Jeune, mes parents me disaient, lorsqu'un nouvel enfant naissait - nous étions 13 à la table -, que Dieu leur avait envoyé un autre fils, une autre fille et qu'ils étaient bien contents de recevoir ce cadeau venant directement du ciel. La vie venait de Dieu et personne ne songeait à l'interrompre.

La famille se réjouissait de voir arriver une nouvelle figure au milieu d'une marmaille déjà nombreuse. Il n'y avait pas de technique pour empêcher un enfant de commencer sa croissance dans le sein de la mère. Il y en avait encore moins pour l'extirper avant qu'il lance ses premiers cris, le moment de la naissance venue.

 

Jadis, la vie était un don. Maintenant, la vie est un choix. Un choix pris par d'autres, alors que l'intéressé, lié à ce droit des autres, n'a aucune possibilité de dire s'il est d'accord ou pas avec le choix pris en son absence.

Chaque année, depuis 1980, environ 30 000 enfants ne naissent pas à cause du choix que quelqu'un fait à leur place. Près d'un million d'enfants n'ont pas vu le jour au Québec, depuis une trentaine d'années, parce que des personnes ont décidé qu'ils ne verraient tout simplement pas le jour. Pour un petit peuple comme le nôtre, ce nombre d'interruption de grossesses a déstabilisé drôlement l'équilibre démographique du Québec.

Du point de vue légal, l'article 223 du Code criminel affirme qu'un enfant devient un être humain au sens précis de la loi lorsqu'il est complètement sorti, vivant, du sein de sa mère. Sorti jusqu'au nombril, il n'est pas juridiquement un être humain. Le Canada est un des rares pays au monde à ne pas avoir de loi pour encadrer la pratique de l'avortement. Le politicien qui oserait en faire une perdrait assurément ses élections!

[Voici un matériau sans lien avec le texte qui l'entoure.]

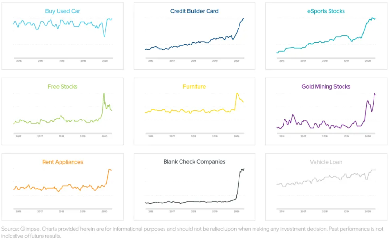Open the orange Rent Appliances title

Jeune, mes parents me disaient, lorsqu'une personne mourait, que le bon Dieu était venu la chercher et qu'il fallait se soumettre à sa volonté. Les gens mouraient habituellement à la maison familiale, dans la dignité, entourés de leurs proches. Personne ne songeait à abréger les jours de quelqu'un et il aurait été indigne, voire criminel de le faire ou de songer à le faire. Les analgésiques ou autres médicaments pour soulager la souffrance n'existaient peu ou pas. Chaque malade offrait ses souffrances pour son salut éternel.

Le débat entourant l'euthanasie devrait reprendre à l'automne 2009. Le projet de loi C-384 légalisant l'euthanasie et le suicide assisté «pour toute personne de 18 ans ou plus éprouvant une souffrance mentale ou physique qu'elle juge insupportable» sera débattu à la Chambre des communes. Selon moi, cette question est trop grave pour être mise entre les mains des politiciens. La question devrait être tranchée par voie référendaire. Elle ne le sera sans doute pas. Comme celui de l'avortement. Les politiciens ne veulent pas faire réfléchir les citoyens sur la vie et la mort. Ils sont trop préoccupés à se faire réélire.

Techniquement, il est possible d'éliminer les malades qui le souhaitent et qui ne veulent plus être à la charge de personne. Le testament biologique autorise médecins et proches à ne pas tenter de réanimer un patient. L'euthanasie passive et active prend lentement place dans les moeurs et certains pays, comme la Belgique et les Pays-Bas, autorisent les proches d'un malade à aider un malade à mettre fin à ses jours.

La vie est limitée maintenant par le choix des autres. Elle est menacée à son départ comme à son terme.

Ce monde, accroché uniquement aux plaisirs et à la satisfaction du moment, ne souffre plus que quelqu'un vienne briser ses plans de carrière. Avant de naître ou de mourir, l'être en construction, en perte d'autonomie ou en phase terminale pose problème à celui qui se croit en santé.

Que faire pour redonner le sens du respect de la vie, tant à ses débuts qu'à son terme? Retrouver un minimum de sens. Car c'est le sens qui donne à la vie à venir et à la vie qui se termine, toute sa signification. Si ce n'est plus cela, chacun peut être autorisé à faire n'importe quoi avec la vie de l'autre.

Nestor Turcotte

L'auteur réside à Matane et est philosophe.